Parole che profumano mitezza
1 novembre 2024
Dal Vangelo secondo Matteo - Mt 5,1-11 (Lezionario di Bose)
In quel tempo 1vedendo le folle, Gesù salì sul monte: si pose a sedere e si avvicinarono a lui i suoi discepoli. 2Si mise a parlare e insegnava loro dicendo:
3«Beati i poveri in spirito,
perché di essi è il regno dei cieli.
4Beati quelli che sono nel pianto,
perché saranno consolati.
5Beati i miti,
perché avranno in eredità la terra.
6Beati quelli che hanno fame e sete della giustizia,
perché saranno saziati.
7Beati i misericordiosi,
perché troveranno misericordia.
8Beati i puri di cuore,
perché vedranno Dio.
9Beati gli operatori di pace,
perché saranno chiamati figli di Dio.
10Beati i perseguitati per la giustizia,
perché di essi è il regno dei cieli.
11Beati voi quando vi insulteranno, vi perseguiteranno e, mentendo, diranno ogni sorta di male contro di voi per causa mia.
In questa solennità Dio ci riunisce con i santi, suoi amici, in una gioiosa comunione fraterna. Accanto a questi amici del Signore cercheremo di ascoltare ancora una volta il messaggio delle beatitudini nel vangelo secondo Matteo.
Per nove volte Gesù pronuncia la parola “Beati”: beati, non perché sazi, ridenti, ricchi, riusciti, ammirati. Con la parola “beati” Gesù si indirizza a gente povera, tribolata, perseguitata, languente di pace e giustizia, a chi ha il cuore nel dolore e nel lutto. Una parola che sconvolge e suscita meraviglia. Chi è costui che ha l’audacia di parlare di felicità a persone segnati da difficoltà e sofferenza?

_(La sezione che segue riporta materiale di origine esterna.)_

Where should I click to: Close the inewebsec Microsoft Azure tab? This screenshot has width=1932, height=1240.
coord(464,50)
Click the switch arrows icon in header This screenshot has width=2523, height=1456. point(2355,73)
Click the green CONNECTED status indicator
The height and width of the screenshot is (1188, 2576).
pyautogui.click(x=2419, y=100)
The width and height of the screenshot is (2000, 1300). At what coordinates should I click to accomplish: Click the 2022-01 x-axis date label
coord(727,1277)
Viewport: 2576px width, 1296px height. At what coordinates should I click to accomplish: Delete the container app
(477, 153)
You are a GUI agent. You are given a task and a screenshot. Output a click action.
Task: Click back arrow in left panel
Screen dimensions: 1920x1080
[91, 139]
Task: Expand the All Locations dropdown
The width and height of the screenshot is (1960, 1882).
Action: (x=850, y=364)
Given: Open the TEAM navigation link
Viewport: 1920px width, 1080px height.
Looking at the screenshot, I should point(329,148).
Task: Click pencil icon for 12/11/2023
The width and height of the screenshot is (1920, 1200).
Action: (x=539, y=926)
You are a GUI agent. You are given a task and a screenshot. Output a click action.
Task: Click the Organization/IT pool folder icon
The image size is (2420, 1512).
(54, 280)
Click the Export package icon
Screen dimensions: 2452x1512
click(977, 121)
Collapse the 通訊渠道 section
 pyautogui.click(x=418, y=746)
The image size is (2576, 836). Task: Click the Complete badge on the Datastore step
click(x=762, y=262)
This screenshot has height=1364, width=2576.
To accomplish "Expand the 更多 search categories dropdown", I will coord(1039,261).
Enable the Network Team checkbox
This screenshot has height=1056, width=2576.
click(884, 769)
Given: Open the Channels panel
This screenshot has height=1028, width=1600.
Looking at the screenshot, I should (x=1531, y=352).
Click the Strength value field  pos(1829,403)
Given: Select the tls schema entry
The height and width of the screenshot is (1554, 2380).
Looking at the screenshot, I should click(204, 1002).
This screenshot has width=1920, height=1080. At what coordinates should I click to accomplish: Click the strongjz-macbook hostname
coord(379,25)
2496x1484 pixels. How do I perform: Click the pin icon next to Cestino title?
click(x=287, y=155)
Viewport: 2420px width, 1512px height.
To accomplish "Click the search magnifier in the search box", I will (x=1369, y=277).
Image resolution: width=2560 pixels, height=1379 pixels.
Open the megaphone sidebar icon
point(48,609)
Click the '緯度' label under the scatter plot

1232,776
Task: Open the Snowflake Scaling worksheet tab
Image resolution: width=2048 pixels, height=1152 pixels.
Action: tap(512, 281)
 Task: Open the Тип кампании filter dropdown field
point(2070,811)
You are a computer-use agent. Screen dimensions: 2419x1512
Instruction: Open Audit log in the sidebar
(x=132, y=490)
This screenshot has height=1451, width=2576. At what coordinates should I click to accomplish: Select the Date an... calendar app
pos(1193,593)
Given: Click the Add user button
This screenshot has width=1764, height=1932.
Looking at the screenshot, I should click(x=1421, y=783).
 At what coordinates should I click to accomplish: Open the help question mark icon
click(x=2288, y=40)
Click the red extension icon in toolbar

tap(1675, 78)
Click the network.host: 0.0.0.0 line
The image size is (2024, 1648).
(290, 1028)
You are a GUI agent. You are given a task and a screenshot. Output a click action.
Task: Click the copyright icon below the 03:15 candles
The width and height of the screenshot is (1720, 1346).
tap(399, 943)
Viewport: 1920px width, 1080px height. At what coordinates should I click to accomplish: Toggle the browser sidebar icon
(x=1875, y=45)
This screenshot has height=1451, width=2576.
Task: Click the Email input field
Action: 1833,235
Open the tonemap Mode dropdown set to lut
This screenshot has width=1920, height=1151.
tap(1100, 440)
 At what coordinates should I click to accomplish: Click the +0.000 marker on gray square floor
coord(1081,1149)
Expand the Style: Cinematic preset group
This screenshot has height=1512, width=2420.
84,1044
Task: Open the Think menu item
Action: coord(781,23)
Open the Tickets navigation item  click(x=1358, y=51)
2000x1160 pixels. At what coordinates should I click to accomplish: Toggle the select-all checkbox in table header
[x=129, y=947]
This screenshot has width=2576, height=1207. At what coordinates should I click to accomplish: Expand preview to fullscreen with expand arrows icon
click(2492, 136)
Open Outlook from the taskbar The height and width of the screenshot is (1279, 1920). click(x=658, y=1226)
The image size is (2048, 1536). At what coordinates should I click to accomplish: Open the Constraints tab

Se il dolore della vita, i problemi, i fallimenti, i conflitti, le frustrazioni... non ci hanno ancora anestetizzati o resi amari o cinici, forse questa parola ci tocca nel profondo, nel cuore di un desiderio di felicità che cova nel nostro intimo. Questa parola può metterci in movimento? Chi è che ci parla di felicità come chi accende una luce nel buio, come chi ci invita ad alzarci e. insieme a Lui. camminare ancora?
Gesù, il Cristo, ha attraversato lui stesso le tenebre. È stato deriso, flagellato, consegnato, condannato. Ucciso, muore abbandonato su una croce, e dopo tre giorni è risuscitato (Mc 10,33s). Quando parla, la sua parola è autorevole: essa ha il peso della sua esperienza, annuncia la Pasqua, ha il profumo della sua mitezza. Le sue parole portano l’infinito amore del Padre per ognuna delle sue creature. È Gesù Il beato per eccellenza.
Con Gesù ci sono i suoi amici che gli assomigliano. Le beatitudini, infatti, sono pronunciati al plurale. Gesù è insieme a tutti gli uomini e donne che l’hanno seguito, che hanno fatto della sua via il proprio cammino di vita, e in Lui e con Lui hanno trovato la pace e la felicità paradossali del regno di Dio.
Sono beati. Non dopo la morte. No. Hanno trovato la gioia attraverso uno sguardo “altro” sulle situazioni, sul mondo, sugli uomini e sulle donne che lo abitano, su sé stessi. Il loro è uno sguardo trasfigurato. Vedono “il mondo raccolto in un raggio di sole”, come scrive san Gregorio Magno di san Benedetto da Norcia (Dialoghi II 25,1-2). Guardano al loro prossimo con lo sguardo del Signore e vedono in ognuno un figlio/figlia di Dio, amato e desiderato, promesso alla salvezza.
Un tale sguardo cambia il comportamento, diventa accoglienza incondizionata dell’Altro, dell’altro/a. Un'accoglienza che è ritrovamento di un “noi” nella comune umanità ferita e promessa alla gioia del Padre.
Le beatitudini pronunciate da Gesù aprono un cammino – aprono a un cammino di fede – che è insieme cammino di guarigione e apprendimento della saggezza dell’evangelo.
“Beati i puri di cuore, perché vedranno Dio” (v. 8). Questa beatitudine potrebbe rivelarci il nostro cuore malato, diffidente dell’amore, senza speranza in un futuro, rinchiuso nell’ autoreferenzialità. Può darsi che ci tocchi nel desiderio di un cambiamento. Ebbene, alzare gli occhi e aprire il cuore a Dio potrebbe essere l’inizio di una trasformazione che ci condurrebbe alla felicità di (ri-)scoprire “la sorgente d’acqua che zampilla per la vita eterna” (Gv 4,14).